- _Source data_
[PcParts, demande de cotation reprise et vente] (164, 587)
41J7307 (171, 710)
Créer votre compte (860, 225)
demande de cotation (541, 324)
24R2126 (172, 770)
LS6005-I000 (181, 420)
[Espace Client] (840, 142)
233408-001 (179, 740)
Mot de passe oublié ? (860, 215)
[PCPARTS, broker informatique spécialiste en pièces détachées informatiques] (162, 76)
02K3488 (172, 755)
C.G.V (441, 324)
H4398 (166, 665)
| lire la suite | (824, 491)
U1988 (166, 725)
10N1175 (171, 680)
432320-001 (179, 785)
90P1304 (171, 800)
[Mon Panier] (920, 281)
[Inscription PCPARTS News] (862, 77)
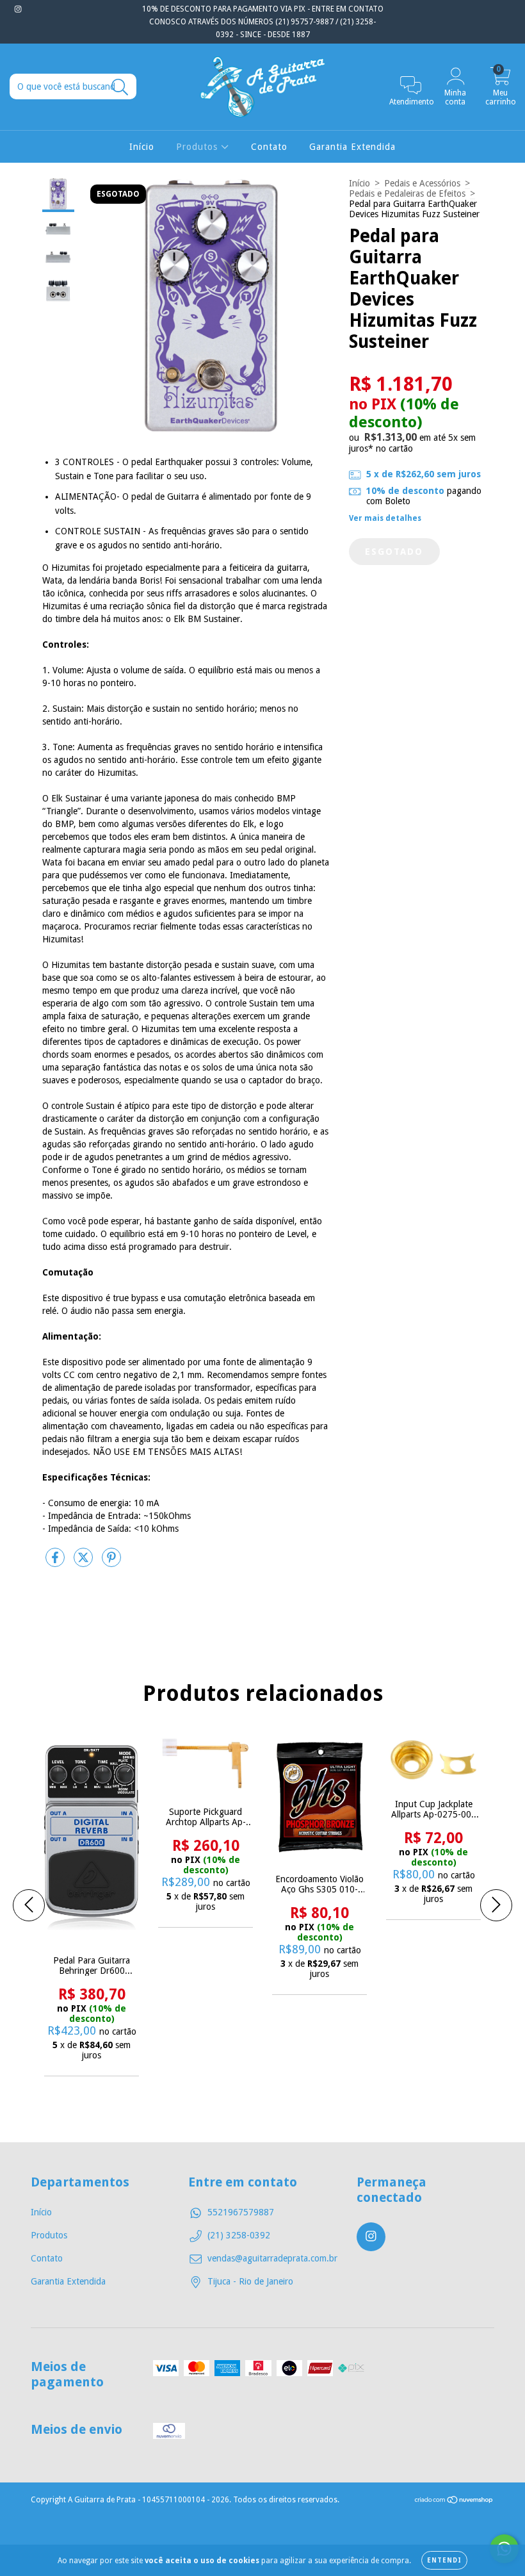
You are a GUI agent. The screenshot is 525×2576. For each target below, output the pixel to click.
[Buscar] (120, 87)
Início (141, 147)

- _Required work_
Reproduce the listing in full and exactly, excluding any pictures it holds.

- _Output for this task_
[PcParts, demande de cotation reprise et vente] (164, 587)
41J7307 (171, 710)
Créer votre compte (860, 225)
demande de cotation (541, 324)
24R2126 (172, 770)
LS6005-I000 (181, 420)
[Espace Client] (840, 142)
233408-001 (179, 740)
Mot de passe oublié ? (860, 215)
[PCPARTS, broker informatique spécialiste en pièces détachées informatiques] (162, 76)
02K3488 (172, 755)
C.G.V (441, 324)
H4398 (166, 665)
| lire la suite | (824, 491)
U1988 (166, 725)
10N1175 (171, 680)
432320-001 (179, 785)
90P1304 (171, 800)
[Mon Panier] (920, 281)
[Inscription PCPARTS News] (862, 77)
You are a GUI agent. The screenshot is 525×2576. For each target below, output the pixel to click.
[Buscar] (120, 87)
Início (141, 147)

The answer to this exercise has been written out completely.